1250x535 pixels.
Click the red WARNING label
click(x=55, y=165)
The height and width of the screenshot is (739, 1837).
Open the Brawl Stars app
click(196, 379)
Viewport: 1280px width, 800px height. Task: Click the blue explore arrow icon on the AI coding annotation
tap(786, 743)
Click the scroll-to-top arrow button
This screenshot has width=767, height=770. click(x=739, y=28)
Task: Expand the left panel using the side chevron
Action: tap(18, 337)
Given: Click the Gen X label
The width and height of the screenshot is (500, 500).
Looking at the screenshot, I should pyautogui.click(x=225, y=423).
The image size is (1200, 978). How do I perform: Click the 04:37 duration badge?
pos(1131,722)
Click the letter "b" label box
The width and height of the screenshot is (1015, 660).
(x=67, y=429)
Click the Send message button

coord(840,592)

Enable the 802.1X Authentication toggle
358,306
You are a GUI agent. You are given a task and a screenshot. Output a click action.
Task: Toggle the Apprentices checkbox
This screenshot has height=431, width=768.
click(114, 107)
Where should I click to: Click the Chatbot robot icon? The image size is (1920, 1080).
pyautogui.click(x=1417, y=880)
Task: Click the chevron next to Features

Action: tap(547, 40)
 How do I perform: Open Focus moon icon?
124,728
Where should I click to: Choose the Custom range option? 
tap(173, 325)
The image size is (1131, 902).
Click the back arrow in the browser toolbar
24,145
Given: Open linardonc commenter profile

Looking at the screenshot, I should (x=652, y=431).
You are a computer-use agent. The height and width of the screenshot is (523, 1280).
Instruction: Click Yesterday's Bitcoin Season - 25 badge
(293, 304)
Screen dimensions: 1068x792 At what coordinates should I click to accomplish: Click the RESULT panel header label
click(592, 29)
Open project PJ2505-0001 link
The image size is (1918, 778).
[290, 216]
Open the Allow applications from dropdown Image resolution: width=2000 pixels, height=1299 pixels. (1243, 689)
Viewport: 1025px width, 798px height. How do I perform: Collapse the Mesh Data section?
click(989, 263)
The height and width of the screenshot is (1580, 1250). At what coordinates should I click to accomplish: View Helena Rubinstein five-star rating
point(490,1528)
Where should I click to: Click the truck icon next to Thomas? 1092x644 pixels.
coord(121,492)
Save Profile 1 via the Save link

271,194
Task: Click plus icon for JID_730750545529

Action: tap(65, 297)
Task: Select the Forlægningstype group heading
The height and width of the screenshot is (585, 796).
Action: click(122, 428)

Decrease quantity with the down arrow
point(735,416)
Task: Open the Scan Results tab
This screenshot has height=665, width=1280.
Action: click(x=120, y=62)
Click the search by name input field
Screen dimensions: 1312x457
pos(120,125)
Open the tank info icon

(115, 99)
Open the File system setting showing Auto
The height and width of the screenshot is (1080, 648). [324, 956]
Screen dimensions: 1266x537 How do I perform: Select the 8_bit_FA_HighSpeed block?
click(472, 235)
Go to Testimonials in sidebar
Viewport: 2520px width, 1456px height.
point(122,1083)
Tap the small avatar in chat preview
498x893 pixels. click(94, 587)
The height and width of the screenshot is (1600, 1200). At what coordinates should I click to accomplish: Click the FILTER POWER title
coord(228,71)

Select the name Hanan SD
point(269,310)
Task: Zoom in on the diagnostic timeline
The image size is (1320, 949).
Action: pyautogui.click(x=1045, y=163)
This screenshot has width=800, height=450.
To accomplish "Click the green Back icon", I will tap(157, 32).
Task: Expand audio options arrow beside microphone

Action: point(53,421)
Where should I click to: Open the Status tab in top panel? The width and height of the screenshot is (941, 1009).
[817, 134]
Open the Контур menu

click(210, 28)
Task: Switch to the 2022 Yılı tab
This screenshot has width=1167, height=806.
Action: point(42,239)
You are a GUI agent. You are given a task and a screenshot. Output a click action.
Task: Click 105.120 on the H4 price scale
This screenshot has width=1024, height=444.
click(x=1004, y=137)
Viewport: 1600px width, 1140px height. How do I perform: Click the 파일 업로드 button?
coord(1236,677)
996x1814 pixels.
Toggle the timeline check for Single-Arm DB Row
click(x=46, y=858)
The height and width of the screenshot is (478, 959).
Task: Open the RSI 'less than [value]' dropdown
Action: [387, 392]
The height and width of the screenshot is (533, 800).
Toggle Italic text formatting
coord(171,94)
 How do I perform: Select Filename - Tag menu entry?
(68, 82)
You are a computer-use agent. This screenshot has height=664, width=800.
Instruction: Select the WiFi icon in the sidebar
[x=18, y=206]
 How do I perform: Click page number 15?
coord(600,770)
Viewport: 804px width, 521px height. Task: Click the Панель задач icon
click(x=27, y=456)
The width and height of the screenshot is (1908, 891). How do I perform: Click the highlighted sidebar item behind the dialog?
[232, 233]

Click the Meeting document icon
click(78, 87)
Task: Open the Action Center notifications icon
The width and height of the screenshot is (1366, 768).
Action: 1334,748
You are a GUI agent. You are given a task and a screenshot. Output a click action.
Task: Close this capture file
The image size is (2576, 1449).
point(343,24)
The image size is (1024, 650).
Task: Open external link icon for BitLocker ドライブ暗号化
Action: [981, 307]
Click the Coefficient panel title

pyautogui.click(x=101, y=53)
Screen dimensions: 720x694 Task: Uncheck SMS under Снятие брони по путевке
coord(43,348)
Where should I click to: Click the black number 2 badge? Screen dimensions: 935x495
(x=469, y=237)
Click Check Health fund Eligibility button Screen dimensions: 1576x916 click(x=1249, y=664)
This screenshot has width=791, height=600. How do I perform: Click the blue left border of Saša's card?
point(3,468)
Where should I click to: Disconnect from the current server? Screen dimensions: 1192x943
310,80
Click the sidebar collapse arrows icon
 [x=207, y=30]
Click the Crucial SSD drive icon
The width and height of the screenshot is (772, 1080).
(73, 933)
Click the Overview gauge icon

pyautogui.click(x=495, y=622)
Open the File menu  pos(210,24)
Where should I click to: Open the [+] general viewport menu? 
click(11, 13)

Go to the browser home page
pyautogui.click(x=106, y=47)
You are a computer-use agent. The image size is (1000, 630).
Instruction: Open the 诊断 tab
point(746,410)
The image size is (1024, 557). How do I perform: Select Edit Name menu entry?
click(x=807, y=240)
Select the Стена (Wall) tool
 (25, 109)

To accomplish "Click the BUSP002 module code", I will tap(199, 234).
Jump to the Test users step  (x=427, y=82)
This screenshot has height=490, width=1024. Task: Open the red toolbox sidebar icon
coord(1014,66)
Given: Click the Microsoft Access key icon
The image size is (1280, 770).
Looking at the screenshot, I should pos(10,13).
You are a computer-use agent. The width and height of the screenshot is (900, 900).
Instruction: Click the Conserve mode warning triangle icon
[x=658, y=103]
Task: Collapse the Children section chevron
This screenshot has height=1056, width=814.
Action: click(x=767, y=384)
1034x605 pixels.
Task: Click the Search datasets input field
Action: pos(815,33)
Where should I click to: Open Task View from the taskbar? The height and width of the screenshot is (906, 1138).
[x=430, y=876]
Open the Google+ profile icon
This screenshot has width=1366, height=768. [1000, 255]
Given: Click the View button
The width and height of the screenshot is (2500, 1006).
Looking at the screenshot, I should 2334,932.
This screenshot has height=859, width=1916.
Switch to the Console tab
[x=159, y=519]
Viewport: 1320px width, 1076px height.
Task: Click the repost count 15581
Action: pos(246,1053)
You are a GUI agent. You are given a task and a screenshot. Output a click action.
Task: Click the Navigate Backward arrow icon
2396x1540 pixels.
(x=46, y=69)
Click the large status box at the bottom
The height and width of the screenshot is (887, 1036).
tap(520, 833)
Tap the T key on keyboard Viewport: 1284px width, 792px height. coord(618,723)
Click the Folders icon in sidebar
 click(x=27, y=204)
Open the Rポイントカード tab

○ ○ ○

#### EXERCISE AIM:
Rewrite every line of the items above as a numbered list, leaving out any blank lines.

#### OUTPUT FOR THIS EXERCISE:
1. 1250x535 pixels.
2. Click the red WARNING label
3. click(x=55, y=165)
4. The height and width of the screenshot is (739, 1837).
5. Open the Brawl Stars app
6. click(196, 379)
7. Viewport: 1280px width, 800px height. Task: Click the blue explore arrow icon on the AI coding annotation
8. tap(786, 743)
9. Click the scroll-to-top arrow button
10. This screenshot has width=767, height=770. click(x=739, y=28)
11. Task: Expand the left panel using the side chevron
12. Action: tap(18, 337)
13. Given: Click the Gen X label
14. The width and height of the screenshot is (500, 500).
15. Looking at the screenshot, I should pyautogui.click(x=225, y=423).
16. The image size is (1200, 978). How do I perform: Click the 04:37 duration badge?
17. pos(1131,722)
18. Click the letter "b" label box
19. The width and height of the screenshot is (1015, 660).
20. (x=67, y=429)
21. Click the Send message button
22. coord(840,592)
23. Enable the 802.1X Authentication toggle
24. 358,306
25. You are a GUI agent. You are given a task and a screenshot. Output a click action.
26. Task: Toggle the Apprentices checkbox
27. This screenshot has height=431, width=768.
28. click(114, 107)
29. Where should I click to: Click the Chatbot robot icon? The image size is (1920, 1080).
30. pyautogui.click(x=1417, y=880)
31. Task: Click the chevron next to Features
32. Action: tap(547, 40)
33.  How do I perform: Open Focus moon icon?
34. 124,728
35. Where should I click to: Choose the Custom range option? 
36. tap(173, 325)
37. The image size is (1131, 902).
38. Click the back arrow in the browser toolbar
39. 24,145
40. Given: Open linardonc commenter profile
41. Looking at the screenshot, I should (x=652, y=431).
42. You are a computer-use agent. The height and width of the screenshot is (523, 1280).
43. Instruction: Click Yesterday's Bitcoin Season - 25 badge
44. (293, 304)
45. Screen dimensions: 1068x792 At what coordinates should I click to accomplish: Click the RESULT panel header label
46. click(592, 29)
47. Open project PJ2505-0001 link
48. The image size is (1918, 778).
49. [290, 216]
50. Open the Allow applications from dropdown Image resolution: width=2000 pixels, height=1299 pixels. (1243, 689)
51. Viewport: 1025px width, 798px height. How do I perform: Collapse the Mesh Data section?
52. click(989, 263)
53. The height and width of the screenshot is (1580, 1250). At what coordinates should I click to accomplish: View Helena Rubinstein five-star rating
54. point(490,1528)
55. Where should I click to: Click the truck icon next to Thomas? 1092x644 pixels.
56. coord(121,492)
57. Save Profile 1 via the Save link
58. 271,194
59. Task: Click plus icon for JID_730750545529
60. Action: tap(65, 297)
61. Task: Select the Forlægningstype group heading
62. The height and width of the screenshot is (585, 796).
63. Action: click(122, 428)
64. Decrease quantity with the down arrow
65. point(735,416)
66. Task: Open the Scan Results tab
67. This screenshot has height=665, width=1280.
68. Action: click(x=120, y=62)
69. Click the search by name input field
70. Screen dimensions: 1312x457
71. pos(120,125)
72. Open the tank info icon
73. (115, 99)
74. Open the File system setting showing Auto
75. The height and width of the screenshot is (1080, 648). [324, 956]
76. Screen dimensions: 1266x537 How do I perform: Select the 8_bit_FA_HighSpeed block?
77. click(472, 235)
78. Go to Testimonials in sidebar
79. Viewport: 2520px width, 1456px height.
80. point(122,1083)
81. Tap the small avatar in chat preview
82. 498x893 pixels. click(94, 587)
83. The height and width of the screenshot is (1600, 1200). At what coordinates should I click to accomplish: Click the FILTER POWER title
84. coord(228,71)
85. Select the name Hanan SD
86. point(269,310)
87. Task: Zoom in on the diagnostic timeline
88. The image size is (1320, 949).
89. Action: pyautogui.click(x=1045, y=163)
90. This screenshot has width=800, height=450.
91. To accomplish "Click the green Back icon", I will tap(157, 32).
92. Task: Expand audio options arrow beside microphone
93. Action: point(53,421)
94. Where should I click to: Open the Status tab in top panel? The width and height of the screenshot is (941, 1009).
95. [817, 134]
96. Open the Контур menu
97. click(210, 28)
98. Task: Switch to the 2022 Yılı tab
99. This screenshot has width=1167, height=806.
100. Action: point(42,239)
101. You are a GUI agent. You are given a task and a screenshot. Output a click action.
102. Task: Click 105.120 on the H4 price scale
103. This screenshot has width=1024, height=444.
104. click(x=1004, y=137)
105. Viewport: 1600px width, 1140px height. How do I perform: Click the 파일 업로드 button?
106. coord(1236,677)
107. 996x1814 pixels.
108. Toggle the timeline check for Single-Arm DB Row
109. click(x=46, y=858)
110. The height and width of the screenshot is (478, 959).
111. Task: Open the RSI 'less than [value]' dropdown
112. Action: [387, 392]
113. The height and width of the screenshot is (533, 800).
114. Toggle Italic text formatting
115. coord(171,94)
116.  How do I perform: Select Filename - Tag menu entry?
117. (68, 82)
118. You are a computer-use agent. This screenshot has height=664, width=800.
119. Instruction: Select the WiFi icon in the sidebar
120. [x=18, y=206]
121.  How do I perform: Click page number 15?
122. coord(600,770)
123. Viewport: 804px width, 521px height. Task: Click the Панель задач icon
124. click(x=27, y=456)
125. The width and height of the screenshot is (1908, 891). How do I perform: Click the highlighted sidebar item behind the dialog?
126. [232, 233]
127. Click the Meeting document icon
128. click(78, 87)
129. Task: Open the Action Center notifications icon
130. The width and height of the screenshot is (1366, 768).
131. Action: 1334,748
132. You are a GUI agent. You are given a task and a screenshot. Output a click action.
133. Task: Close this capture file
134. The image size is (2576, 1449).
135. point(343,24)
136. The image size is (1024, 650).
137. Task: Open external link icon for BitLocker ドライブ暗号化
138. Action: [981, 307]
139. Click the Coefficient panel title
140. pyautogui.click(x=101, y=53)
141. Screen dimensions: 720x694 Task: Uncheck SMS under Снятие брони по путевке
142. coord(43,348)
143. Where should I click to: Click the black number 2 badge? Screen dimensions: 935x495
144. (x=469, y=237)
145. Click Check Health fund Eligibility button Screen dimensions: 1576x916 click(x=1249, y=664)
146. This screenshot has width=791, height=600. How do I perform: Click the blue left border of Saša's card?
147. point(3,468)
148. Where should I click to: Disconnect from the current server? Screen dimensions: 1192x943
149. 310,80
150. Click the sidebar collapse arrows icon
151.  [x=207, y=30]
152. Click the Crucial SSD drive icon
153. The width and height of the screenshot is (772, 1080).
154. (73, 933)
155. Click the Overview gauge icon
156. pyautogui.click(x=495, y=622)
157. Open the File menu  pos(210,24)
158. Where should I click to: Open the [+] general viewport menu? 
159. click(11, 13)
160. Go to the browser home page
161. pyautogui.click(x=106, y=47)
162. You are a computer-use agent. The image size is (1000, 630).
163. Instruction: Open the 诊断 tab
164. point(746,410)
165. The image size is (1024, 557). How do I perform: Select Edit Name menu entry?
166. click(x=807, y=240)
167. Select the Стена (Wall) tool
168.  (25, 109)
169. To accomplish "Click the BUSP002 module code", I will tap(199, 234).
170. Jump to the Test users step  (x=427, y=82)
171. This screenshot has height=490, width=1024. Task: Open the red toolbox sidebar icon
172. coord(1014,66)
173. Given: Click the Microsoft Access key icon
174. The image size is (1280, 770).
175. Looking at the screenshot, I should pos(10,13).
176. You are a computer-use agent. The width and height of the screenshot is (900, 900).
177. Instruction: Click the Conserve mode warning triangle icon
178. [x=658, y=103]
179. Task: Collapse the Children section chevron
180. This screenshot has height=1056, width=814.
181. Action: click(x=767, y=384)
182. 1034x605 pixels.
183. Task: Click the Search datasets input field
184. Action: pos(815,33)
185. Where should I click to: Open Task View from the taskbar? The height and width of the screenshot is (906, 1138).
186. [x=430, y=876]
187. Open the Google+ profile icon
188. This screenshot has width=1366, height=768. [1000, 255]
189. Given: Click the View button
190. The width and height of the screenshot is (2500, 1006).
191. Looking at the screenshot, I should 2334,932.
192. This screenshot has height=859, width=1916.
193. Switch to the Console tab
194. [x=159, y=519]
195. Viewport: 1320px width, 1076px height.
196. Task: Click the repost count 15581
197. Action: pos(246,1053)
198. You are a GUI agent. You are given a task and a screenshot. Output a click action.
199. Task: Click the Navigate Backward arrow icon
200. 2396x1540 pixels.
201. (x=46, y=69)
202. Click the large status box at the bottom
203. The height and width of the screenshot is (887, 1036).
204. tap(520, 833)
205. Tap the T key on keyboard Viewport: 1284px width, 792px height. coord(618,723)
206. Click the Folders icon in sidebar
207.  click(x=27, y=204)
208. Open the Rポイントカード tab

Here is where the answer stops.